Stated task:
Rewrite the lines of the data below as a JSON list of strings, one string per line and skipping blank lines, starting with the line that contains "Task: Click CH0 frequency reading 38.245 kHz" and continuing through the end of the data. Leave the pictures out of your answer.

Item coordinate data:
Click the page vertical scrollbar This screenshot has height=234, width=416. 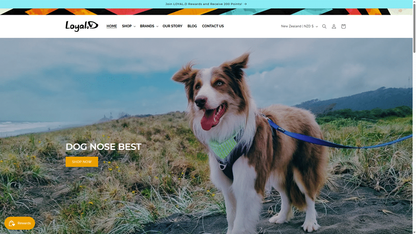pyautogui.click(x=414, y=117)
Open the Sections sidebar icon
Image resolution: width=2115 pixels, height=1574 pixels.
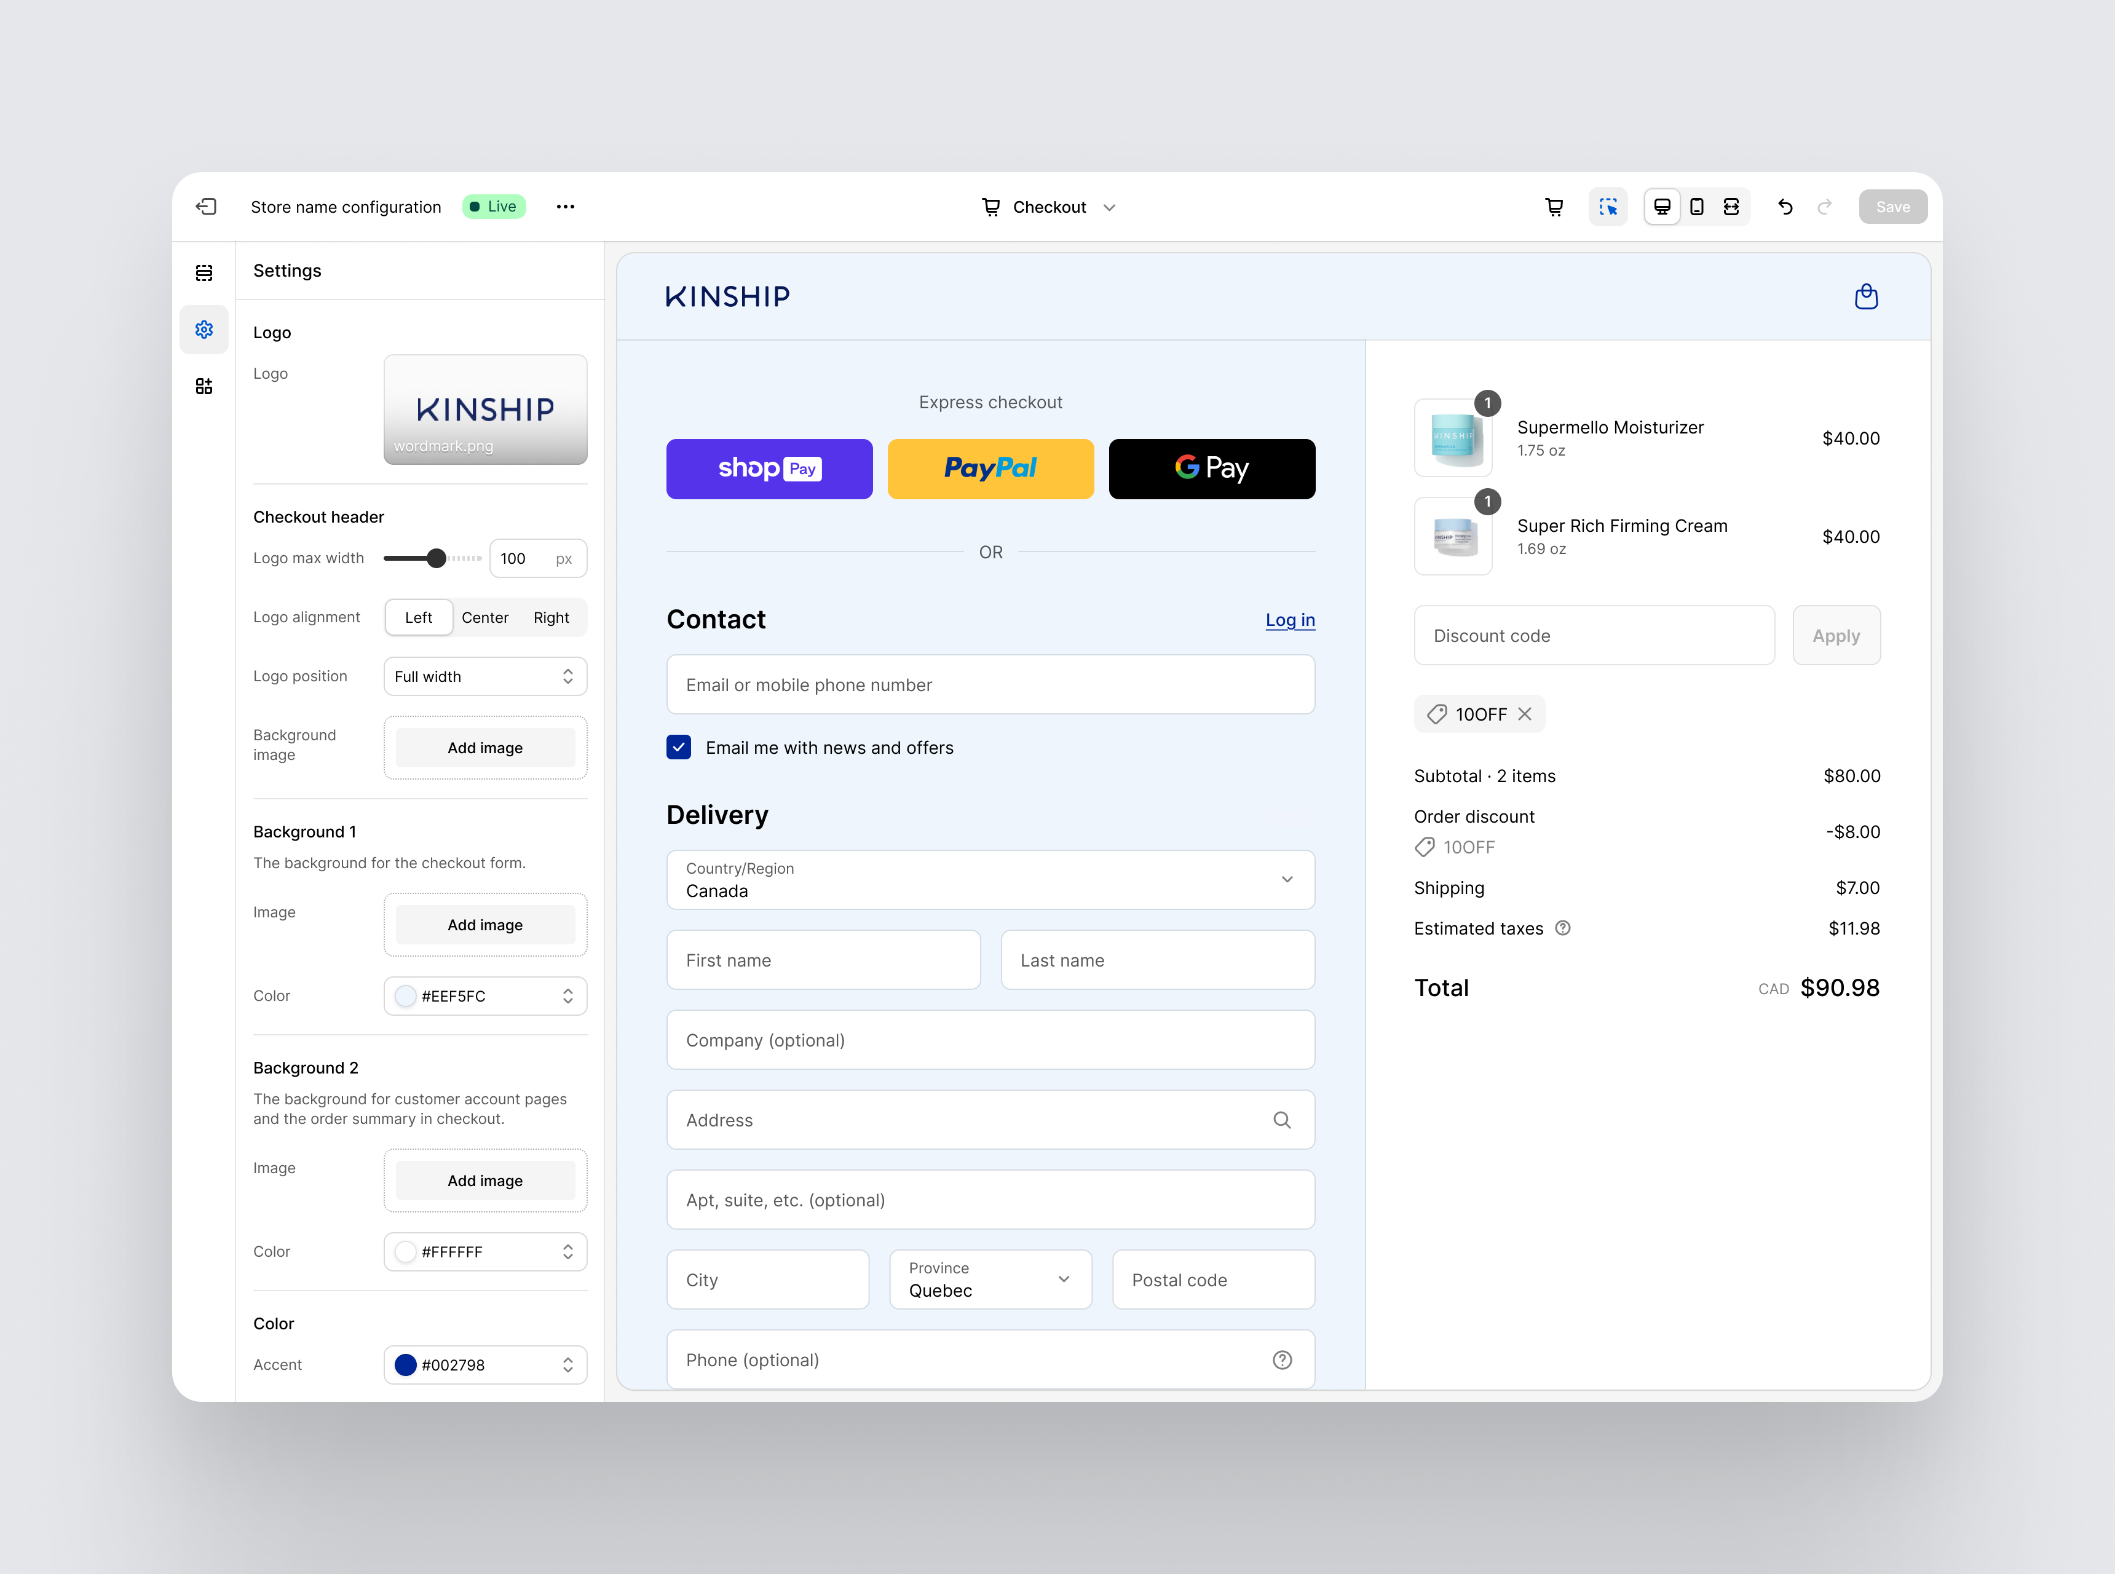(204, 273)
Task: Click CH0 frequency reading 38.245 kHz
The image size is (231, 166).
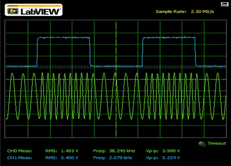Action: (x=122, y=151)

Exercise solution:
[
  "Task: Click CH0 frequency reading 38.245 kHz",
  "The image size is (231, 166).",
  "Action: (x=122, y=151)"
]